▸ **WHAT YOU ARE ASKED TO DO**
Answer these questions from the post on surrogate IDs:
(a) Which two technologies are named as suggested persistence layers for semi-structural models?
(b) What primary key name does the author expect on a table [Pubs]?
(c) What is given as Reason #1?

▸ **TEXT BLOCK**
== == ==
Wednesday, October 17, 2007

Top Five Reasons to use Surrogate IDs on your Tables

Every once in awhile, I hear of a challenge to the relational model of databases. For example, I hear suggestions such as Lucene or couchDB to serve as a persistence layer for semi-structural models.
Even though I don't think the relation model is going to be overthrown any time in the near future: I would like to suggest an amendment as to how relational schemas are designed: You _should_ attach an indexed ID column of a common data type to each table you create.

For example, if I have a table [Pubs], I would like to expect an auto-incrementing ID number as a primary key name "PubID" on the table.

Why?

Reason #1: Joins.
For the sake of consistency, if every table has a guaranteed unique [TableName] + ID column, joins between tables becomes much more intuitive. Foreign key relationships become extremely easy to understand. Many-to-many join tables become an afterthought.

Reason#2: Indexing on a non-business logic relevant field.
== == ==
▸ **MATERIAL SUPPLIED**
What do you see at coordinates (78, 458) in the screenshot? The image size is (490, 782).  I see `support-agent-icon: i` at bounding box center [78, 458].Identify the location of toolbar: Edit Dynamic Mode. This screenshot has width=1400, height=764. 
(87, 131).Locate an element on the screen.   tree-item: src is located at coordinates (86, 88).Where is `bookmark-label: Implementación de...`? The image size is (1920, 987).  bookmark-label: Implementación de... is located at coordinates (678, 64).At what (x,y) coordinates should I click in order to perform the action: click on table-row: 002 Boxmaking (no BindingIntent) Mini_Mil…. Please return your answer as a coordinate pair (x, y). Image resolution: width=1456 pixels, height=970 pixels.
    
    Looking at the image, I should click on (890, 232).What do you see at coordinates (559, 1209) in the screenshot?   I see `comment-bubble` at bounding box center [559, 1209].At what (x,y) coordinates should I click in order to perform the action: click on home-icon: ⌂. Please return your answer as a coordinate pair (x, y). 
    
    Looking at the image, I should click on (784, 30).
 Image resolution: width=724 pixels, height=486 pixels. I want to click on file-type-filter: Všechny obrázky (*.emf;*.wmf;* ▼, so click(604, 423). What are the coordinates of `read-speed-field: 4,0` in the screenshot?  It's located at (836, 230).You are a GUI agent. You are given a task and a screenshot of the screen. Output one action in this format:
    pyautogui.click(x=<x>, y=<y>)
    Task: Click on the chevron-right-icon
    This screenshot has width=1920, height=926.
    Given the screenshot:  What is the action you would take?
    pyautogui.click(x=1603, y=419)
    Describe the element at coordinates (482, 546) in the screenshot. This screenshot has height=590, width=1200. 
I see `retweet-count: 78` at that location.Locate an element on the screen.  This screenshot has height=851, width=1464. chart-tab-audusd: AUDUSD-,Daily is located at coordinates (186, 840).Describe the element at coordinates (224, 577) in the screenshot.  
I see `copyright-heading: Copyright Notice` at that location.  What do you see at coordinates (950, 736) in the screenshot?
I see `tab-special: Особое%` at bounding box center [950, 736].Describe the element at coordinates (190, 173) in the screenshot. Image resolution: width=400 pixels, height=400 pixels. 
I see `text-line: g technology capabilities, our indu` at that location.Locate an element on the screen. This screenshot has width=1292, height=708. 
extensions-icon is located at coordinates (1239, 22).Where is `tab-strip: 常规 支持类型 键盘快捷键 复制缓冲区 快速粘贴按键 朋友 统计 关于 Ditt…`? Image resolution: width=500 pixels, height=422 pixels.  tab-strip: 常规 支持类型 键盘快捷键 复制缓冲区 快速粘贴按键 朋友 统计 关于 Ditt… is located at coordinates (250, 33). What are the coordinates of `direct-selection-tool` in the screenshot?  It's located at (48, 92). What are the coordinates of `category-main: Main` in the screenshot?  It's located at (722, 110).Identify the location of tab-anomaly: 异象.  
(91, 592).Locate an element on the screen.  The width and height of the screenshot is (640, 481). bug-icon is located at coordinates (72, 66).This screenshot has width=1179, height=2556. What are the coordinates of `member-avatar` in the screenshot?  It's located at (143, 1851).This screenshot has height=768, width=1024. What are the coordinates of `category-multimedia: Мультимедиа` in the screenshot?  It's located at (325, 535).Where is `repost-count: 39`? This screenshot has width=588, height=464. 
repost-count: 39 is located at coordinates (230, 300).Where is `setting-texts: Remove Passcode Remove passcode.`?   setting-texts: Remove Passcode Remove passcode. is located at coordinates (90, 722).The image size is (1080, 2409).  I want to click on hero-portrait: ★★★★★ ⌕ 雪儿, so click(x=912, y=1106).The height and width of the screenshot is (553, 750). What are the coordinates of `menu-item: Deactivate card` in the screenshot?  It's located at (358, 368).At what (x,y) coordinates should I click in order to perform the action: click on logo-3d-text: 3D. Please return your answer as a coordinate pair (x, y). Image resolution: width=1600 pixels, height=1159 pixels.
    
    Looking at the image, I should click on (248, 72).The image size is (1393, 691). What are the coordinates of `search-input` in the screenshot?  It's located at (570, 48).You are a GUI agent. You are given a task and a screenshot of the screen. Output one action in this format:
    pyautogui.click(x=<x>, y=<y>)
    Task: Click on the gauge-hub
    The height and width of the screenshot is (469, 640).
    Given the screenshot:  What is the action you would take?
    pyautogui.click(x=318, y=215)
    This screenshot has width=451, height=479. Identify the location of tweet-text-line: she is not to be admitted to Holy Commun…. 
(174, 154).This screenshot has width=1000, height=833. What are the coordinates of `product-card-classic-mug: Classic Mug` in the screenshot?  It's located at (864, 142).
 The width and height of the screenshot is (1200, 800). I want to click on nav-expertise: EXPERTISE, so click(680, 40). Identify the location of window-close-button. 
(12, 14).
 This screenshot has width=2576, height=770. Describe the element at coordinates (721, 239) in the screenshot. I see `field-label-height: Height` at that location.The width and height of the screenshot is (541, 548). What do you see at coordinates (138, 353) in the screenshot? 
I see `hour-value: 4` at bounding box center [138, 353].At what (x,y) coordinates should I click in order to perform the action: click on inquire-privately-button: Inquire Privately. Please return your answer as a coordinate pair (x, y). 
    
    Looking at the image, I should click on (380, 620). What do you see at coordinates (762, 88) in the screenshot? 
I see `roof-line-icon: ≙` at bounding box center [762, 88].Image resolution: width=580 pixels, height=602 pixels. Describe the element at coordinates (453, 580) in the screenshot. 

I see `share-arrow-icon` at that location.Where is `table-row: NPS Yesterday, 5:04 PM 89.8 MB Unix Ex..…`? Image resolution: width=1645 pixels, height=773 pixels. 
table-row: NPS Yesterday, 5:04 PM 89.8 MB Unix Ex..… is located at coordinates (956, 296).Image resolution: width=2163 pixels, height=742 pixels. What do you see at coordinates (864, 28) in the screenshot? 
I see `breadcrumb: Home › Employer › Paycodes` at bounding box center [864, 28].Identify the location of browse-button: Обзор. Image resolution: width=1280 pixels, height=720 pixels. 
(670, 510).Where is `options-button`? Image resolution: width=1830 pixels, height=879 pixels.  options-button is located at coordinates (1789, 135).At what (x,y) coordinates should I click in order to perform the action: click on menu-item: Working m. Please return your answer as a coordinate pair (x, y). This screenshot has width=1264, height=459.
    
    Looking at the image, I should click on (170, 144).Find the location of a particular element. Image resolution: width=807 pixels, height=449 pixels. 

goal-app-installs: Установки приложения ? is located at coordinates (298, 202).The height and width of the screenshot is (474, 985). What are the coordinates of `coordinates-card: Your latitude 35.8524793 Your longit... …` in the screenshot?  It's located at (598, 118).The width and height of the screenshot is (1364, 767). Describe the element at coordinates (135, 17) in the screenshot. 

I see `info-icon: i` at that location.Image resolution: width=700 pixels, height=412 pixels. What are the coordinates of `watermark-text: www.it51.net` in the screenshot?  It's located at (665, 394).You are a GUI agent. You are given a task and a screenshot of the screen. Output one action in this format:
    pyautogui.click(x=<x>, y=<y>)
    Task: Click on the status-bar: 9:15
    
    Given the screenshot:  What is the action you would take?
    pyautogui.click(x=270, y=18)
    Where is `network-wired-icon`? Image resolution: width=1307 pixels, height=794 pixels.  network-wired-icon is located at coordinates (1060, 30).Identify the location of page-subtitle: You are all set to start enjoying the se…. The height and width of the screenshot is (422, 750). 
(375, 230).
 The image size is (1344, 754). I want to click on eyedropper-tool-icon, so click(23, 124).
== == ==
▸ **RESPONSE TO THE EXERCISE**
(a) Lucene and couchDB.
(b) "PubID", an auto-incrementing ID number.
(c) Joins.